Dear "Attorney," thank you for your respect, but it would be easier to evaluate your FWIW experience if you did not hide behind a pseudonym. Don't you believe a GI convicted by a court-martial who can articulate an issue, either as an assignment of error or as a Grostefon, deserves the same right to ask the Supreme Court to review her case as a federal or state criminal defendant has?

Attorney
9/10/2021 09:23:41 pm

Well, now you're arguing something different. I was focusing on your specific criticism of CAAF in not calling on a senior judge to review petitions. My point is that, in practice, it seems immaterial that only four judges vote on a petition where most cases sent to CAAF in the first place were deemed insufficiently important by an attorney as to be worth writing a supplement.

As to your argument about how this is unfair vis-a-vis SCOTUS, let's be real: we are describing a situation in which one active CAAF judge voted "yes," three others voted "no," and a senior judge would have voted "yes" AND SCOTUS would have taken the case otherwise.
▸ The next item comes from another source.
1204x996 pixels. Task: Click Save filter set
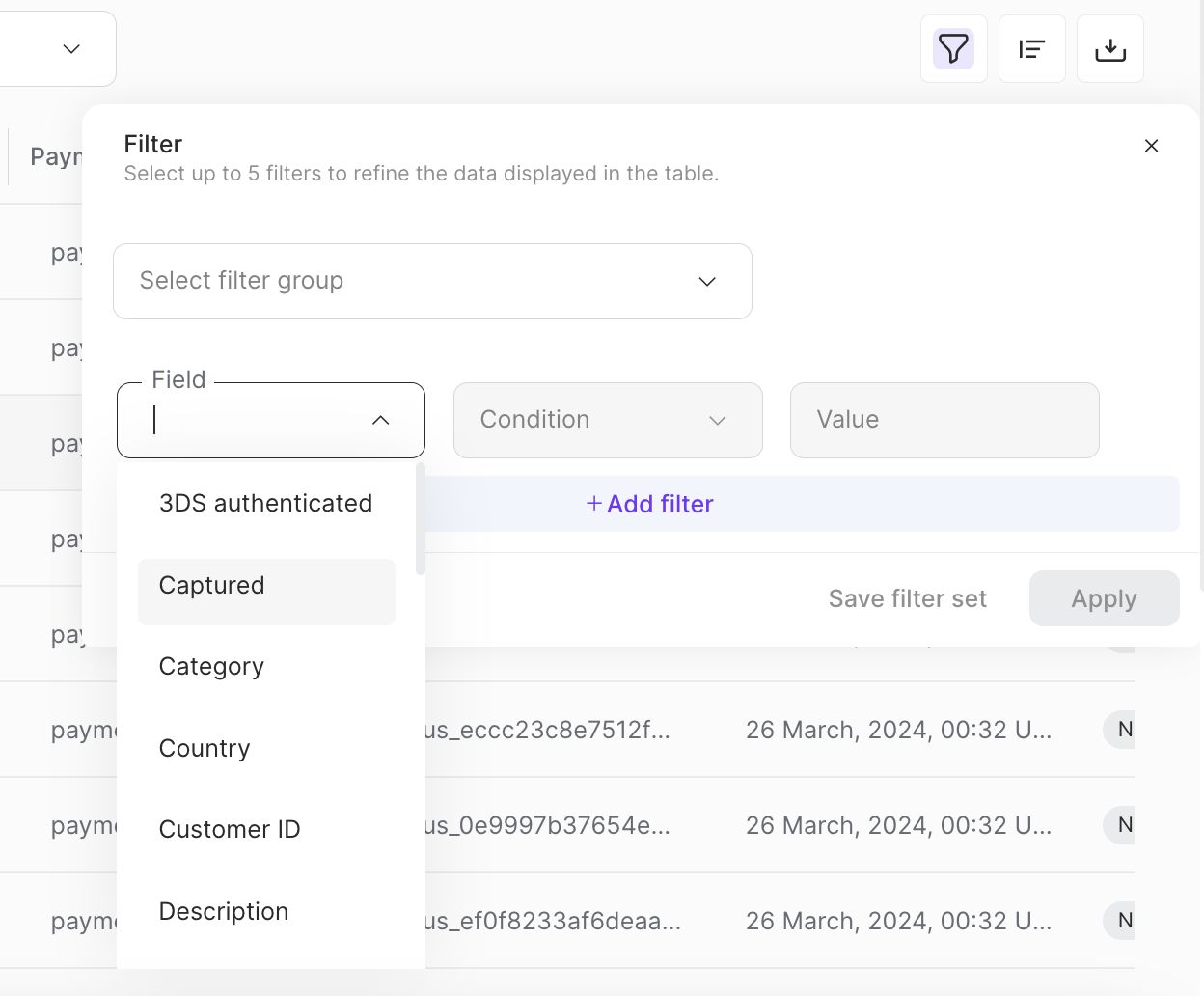coord(907,598)
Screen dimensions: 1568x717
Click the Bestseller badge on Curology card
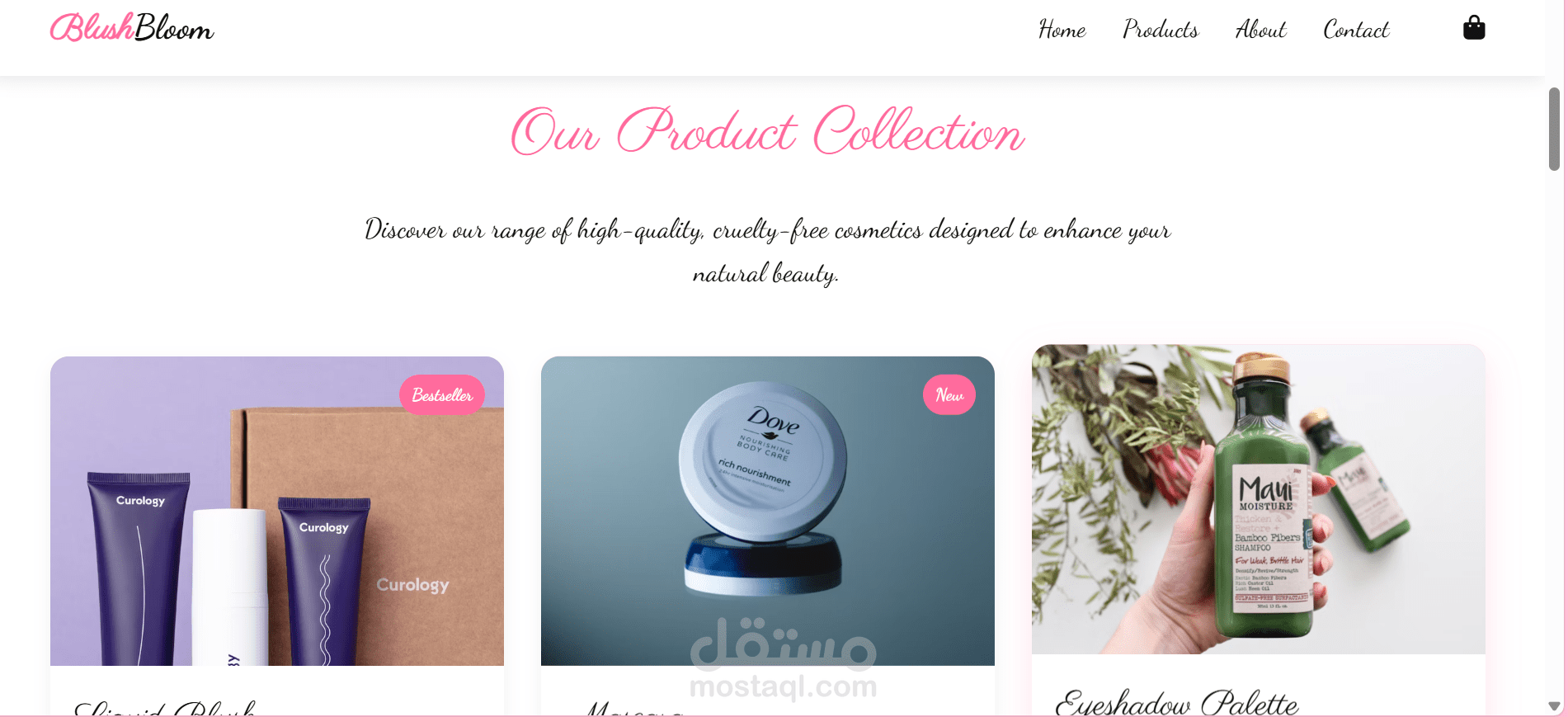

I feel confident in going out on a limb and guessing there are few cases like this. And even if there was one such case every decade (probably a liberal estimate), I'm not sure the costs of allowing appellants to flood SCOTUS with frivolous Grostefon petitions -- and likely dilute the significance of relatively rare military cert petitions by making them commonplace in the process -- will better serve GIs in the long run.

Brenner
9/10/2021 10:03:32 pm

You say “majority” and “most,” but Fidell counts 12/25. One more issue in one more case would force you to use different words. Don’t you think 12/25 is a lot?

Pseudonym
9/10/2021 11:20:07 pm

Don’t knock the pseudonyms, it’s the only way you’ll get real discussion from Active duty JAGs. We don’t have the same freedom as tenured professors.

Anon
9/11/2021 11:46:54 am

Can you explain this? Obviously you cant speak contemptuous words, but legal commentary???

Is it that

1. All extracurricular legal commentary is discouraged?
or
2. All commentary critical of government or judges is discouraged?
and
3. What kind of discouragement are we talking about?